Pilot episode of “Betas,” 2013

Courtesy Amazon Studios

Pilot episode of “Betas,” 2013

If you can peel away from the drumbeat of news coverage from Boston, you may have noticed that Amazon (AMZN) has posted 14 television pilots to its website today and is asking its users to fill in for the role of network executive. The e-commerce giant will evaluate customer reviews and data about viewing habits to decide which programs it will develop into a full series, part of a big bet to add original programming to its streaming video catalog.

We just watched one of Amazon’s offerings: Betas, a half-hour comedy about life in the Silicon Valley startup lane. Shows about this subject tend to immediately raise eyebrows, particularly in the technology community, and Betas hits many of the cringe-inducing notes of predecessors such as Randy Zuckerberg’s reality show, Silicon Valley. Betas makes many of the same mistakes, substituting Los Angeles glamour for Valley wonkiness and making the show’s primary set, a startup incubator, into something that looks more like a high school cafeteria with two phone booths—for irony, I guess.

It’s enjoyable anyway.
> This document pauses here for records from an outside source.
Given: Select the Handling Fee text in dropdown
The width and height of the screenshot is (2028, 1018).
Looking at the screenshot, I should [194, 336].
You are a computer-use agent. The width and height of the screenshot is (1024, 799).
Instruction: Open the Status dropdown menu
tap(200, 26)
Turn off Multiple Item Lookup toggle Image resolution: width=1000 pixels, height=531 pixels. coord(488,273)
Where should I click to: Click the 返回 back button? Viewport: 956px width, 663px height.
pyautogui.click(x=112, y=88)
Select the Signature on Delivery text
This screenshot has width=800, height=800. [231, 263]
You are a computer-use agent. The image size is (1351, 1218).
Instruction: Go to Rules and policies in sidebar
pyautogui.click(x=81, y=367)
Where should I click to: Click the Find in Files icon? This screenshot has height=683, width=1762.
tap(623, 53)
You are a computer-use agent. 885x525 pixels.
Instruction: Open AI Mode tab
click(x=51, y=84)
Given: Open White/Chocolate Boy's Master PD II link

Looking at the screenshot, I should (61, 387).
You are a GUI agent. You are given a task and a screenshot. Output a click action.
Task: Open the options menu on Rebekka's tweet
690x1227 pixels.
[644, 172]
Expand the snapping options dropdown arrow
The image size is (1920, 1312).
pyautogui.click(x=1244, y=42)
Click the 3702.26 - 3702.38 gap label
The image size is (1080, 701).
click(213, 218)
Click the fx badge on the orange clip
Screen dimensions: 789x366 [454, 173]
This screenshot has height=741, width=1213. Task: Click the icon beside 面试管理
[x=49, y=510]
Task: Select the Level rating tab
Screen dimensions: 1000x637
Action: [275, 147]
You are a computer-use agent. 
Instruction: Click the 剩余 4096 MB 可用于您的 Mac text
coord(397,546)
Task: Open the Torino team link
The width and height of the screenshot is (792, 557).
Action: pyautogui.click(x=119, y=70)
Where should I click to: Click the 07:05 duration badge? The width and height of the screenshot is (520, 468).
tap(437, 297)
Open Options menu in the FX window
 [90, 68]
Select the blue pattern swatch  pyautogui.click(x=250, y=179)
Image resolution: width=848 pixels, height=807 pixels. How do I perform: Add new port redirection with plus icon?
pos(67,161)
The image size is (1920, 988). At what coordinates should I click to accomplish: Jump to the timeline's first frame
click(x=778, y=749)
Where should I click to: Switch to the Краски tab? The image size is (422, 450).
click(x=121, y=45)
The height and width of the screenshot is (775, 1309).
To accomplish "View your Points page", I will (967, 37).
Karan Soni plays a programming prodigy named Nash, with Joe Dinicol as Trey, his too-handsome business partner who cons his way into a venture capitalist’s party by giving his name as “Larry Page.” Jonathan Daly kind of steals the show as the Adderall-popping Hobbes—I’m not sure what he does at the startup—who we meet having Internet sex via his laptop in a laundromat while a child watches over his shoulder. Yep, this is for mature audiences.

For Valleyites, the richest performance comes from Ed Begley Jr. as the bong-puffing George Murchison—a variation on famed Valley investor Roger McNamee. We meet “the Murch” onstage at his own party, wearing sandals and playing in a band with Moby. Afterward he slices a large fish filet and says to his guests, “This fish was caught 20 hours ago off the coast of Loch Etive. They call it the Ferrari of trout. Anyone who dips this in soy sauce gets my maguro bōchō up their ass.”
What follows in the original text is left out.